In all cases, it basically means that some IC chip or component in the chain of the IC logic has failed and the Intellivision isn't able to boot up properly as a result. You can pretty accurately simulate the effect by simply powering on the console with out a cartridge. Same thing will happen when you pull one of the main ICs out of the console.

But how to troubleshoot it and fix it? Well, honestly the service manual for the model II actually has a decent flowchart but even that still doesn't quite cover everything. So I wanted to share my experience on what I now basically do whenever I encounter this condition:

- First is to absolutely verify that all the voltages are present to the main logic board. The service manual will have you test the voltages on the power supply board internally sure, but you can have a bad connection on the ribbon cable to the main board causing voltage to not make it to the main board properly.

- If the voltages check out, then the first actual component to swap out is usually the STIC IC chip (Standard Television Interface Chip). It is one of the several large 40pin ICs that exists in both model 1 and model 2 consoles. Near as I can tell their aren't any differences between the ICs of those two models with the exception that the STIC on the model 1 has a heatsink attached and the model 2s don't. But they can be swapped interchangeably. Although the heatsink on the model 1 STIC will prevent the top case from closing properly on the model 2 console. So you have to be sure the chip is bad as you have to solder it directly to the board for it to all fit.

- If that fails, then I usually will try and swap out the CPU IC next. Although honestly the CPU seems to be a tank in the Intellivision. 

- Next up on the model 1 consoles is to look at replacing the pair of 3906 transistors that stand up off the board in the area just above where the CPU sits. Can't really miss it as they get so hot that the board is usually discolored around their solder points. But again, as they get really hot, they do burn out.

- From here I then grab my frequency counter and verify that I have a proper master clock signal all the way to the cartridge port using Pin 10 to test that signal. Though rare, I have had a crystal that was bad in one and a bad variable capacitor C2 in another that I found by checking the master clock frequency.

- From here it gets much less straight forward and will require having to break out an O'scope to start looking for various signal waveforms as per the service manual to try and help isolate which component might be at fault. 

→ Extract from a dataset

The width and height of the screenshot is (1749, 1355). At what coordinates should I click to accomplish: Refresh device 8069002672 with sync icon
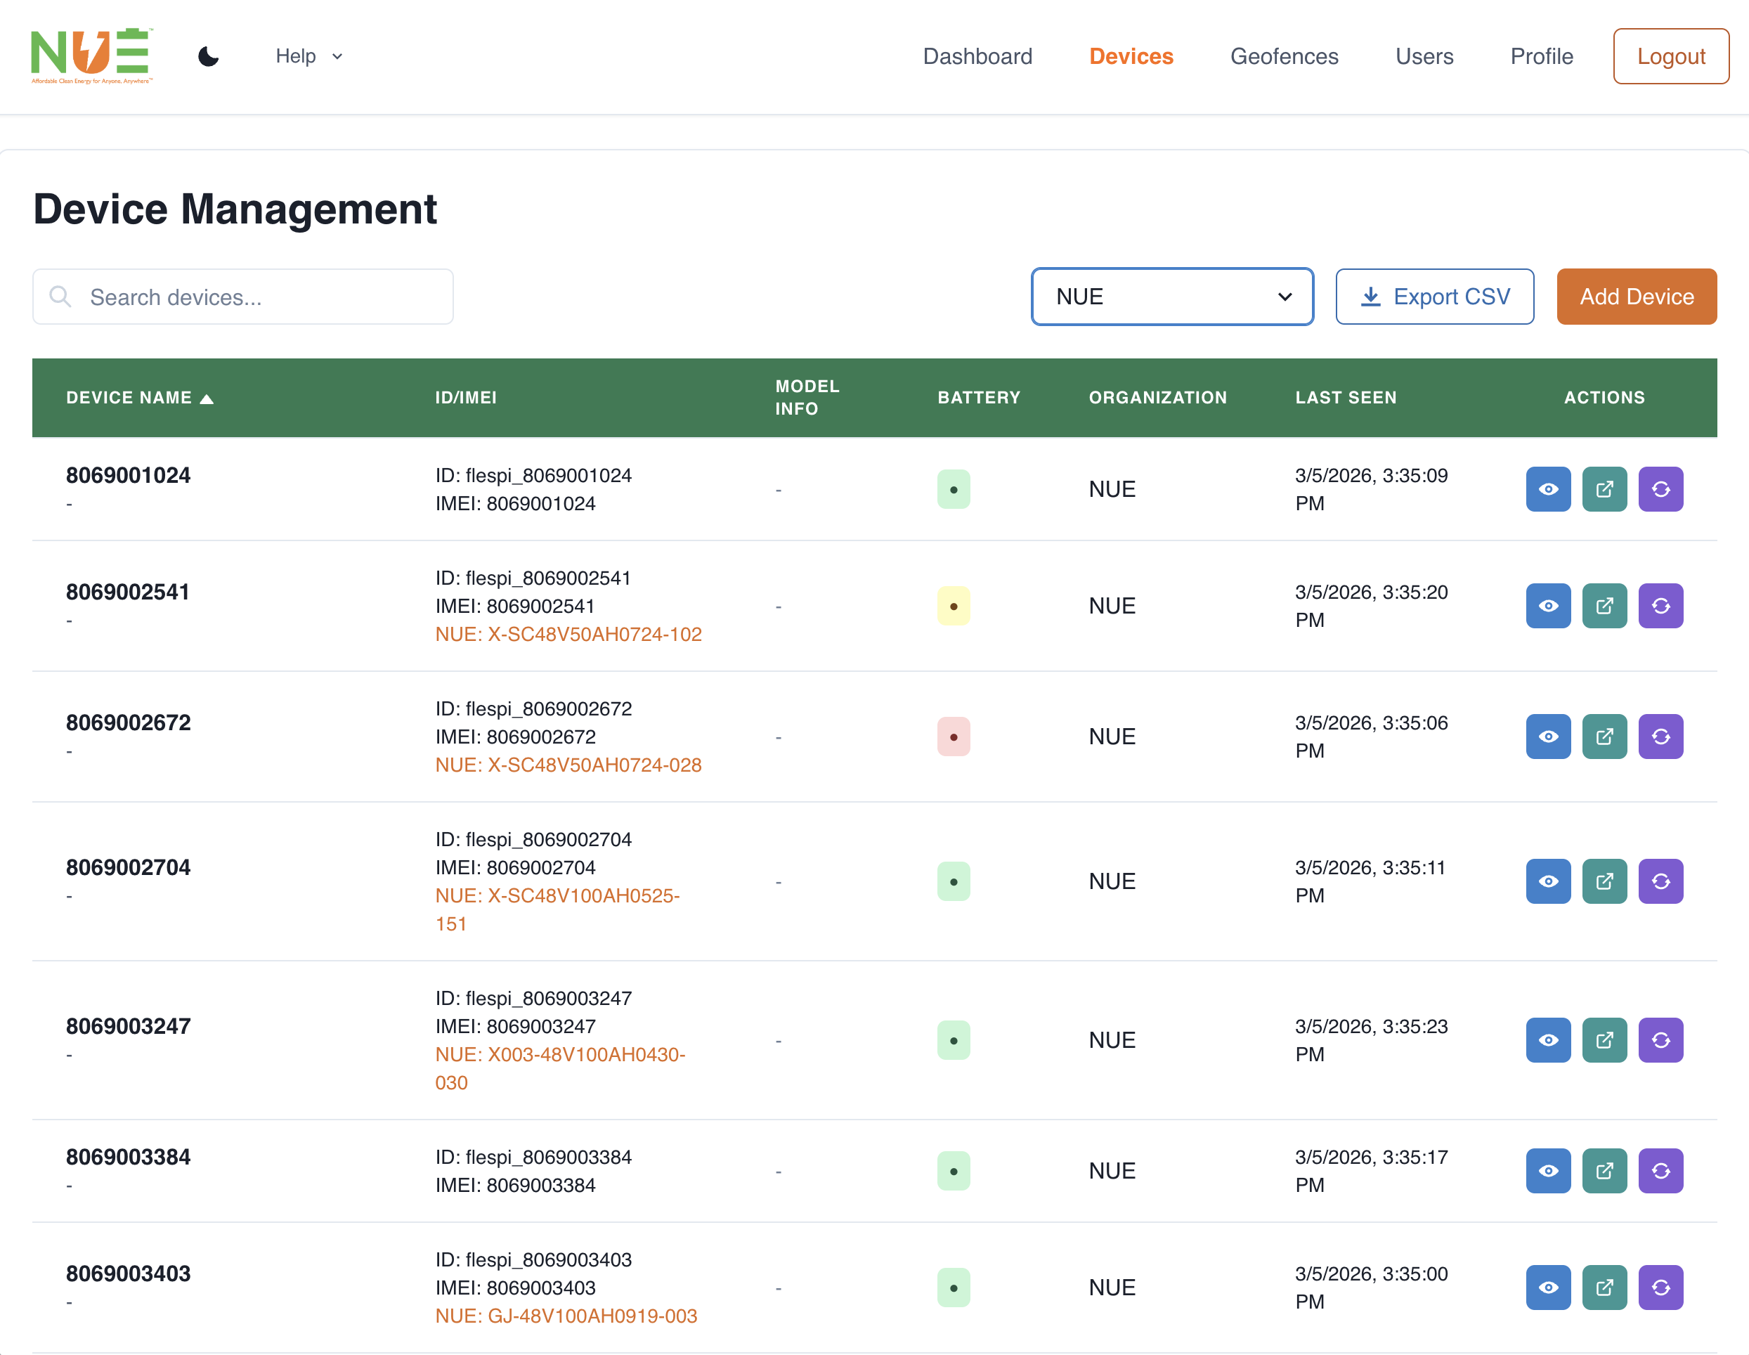click(1660, 737)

Now in not so common fixes I've done to correct for this same issue.. or corrupted graphics.

The cartridge port...yeap. The games themselves complete some of the signals in the logic so if a game isn't present or the port has bad connections and isn't making good contact with the game cartridge, you will get the same black screen (dark grey) screen condition

And I've also had the Hi and Lo graphics rams cause a similar issue although in the cases of those chips going bad, the games will usually load up but look like they are missing sprite data in a way that looks like how NES games look with a bad 72-pin connector where the you have lines of missing graphics or corruption on the screen. Depending on the when the Intellivison was made, it might have a pair of 3539 ICs located in the upper left of the main board with the orientation of the cartridge slot on the center right. They are labeled U7 and U8 on both model 1 and model 2 consoles. At some point a main board design was made and they might have a pair of 2114 ICs there instead. All of the model 2 units have 2114s for the Hi and Lo video RAM and it is located in the lower left portion of the main board on the model 2. 

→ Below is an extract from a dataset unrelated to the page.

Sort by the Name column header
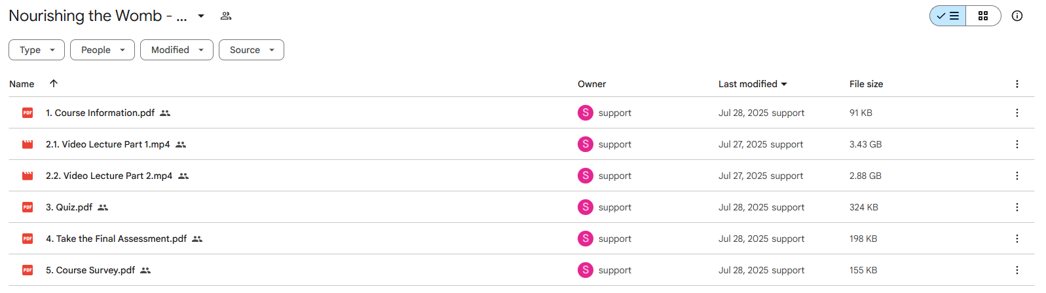Image resolution: width=1046 pixels, height=293 pixels. pyautogui.click(x=22, y=84)
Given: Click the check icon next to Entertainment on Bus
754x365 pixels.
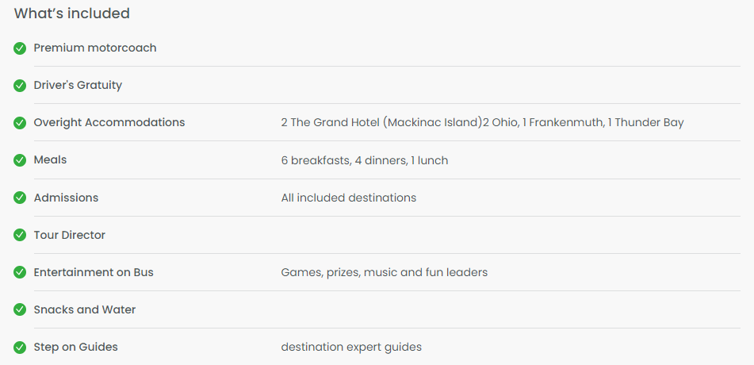Looking at the screenshot, I should [20, 272].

So... there you go. A few things to check out in the case of a black screen non-working Intellivision console. I will say that while more complex in components and IC chips, the model 1 units seem to be a bit more robust in regards to operational use vs the model 2. However, the model 2 cleaned up the power delivery quite a bit and tend to usually have a better RF output while being a little simpler on the inside component wise.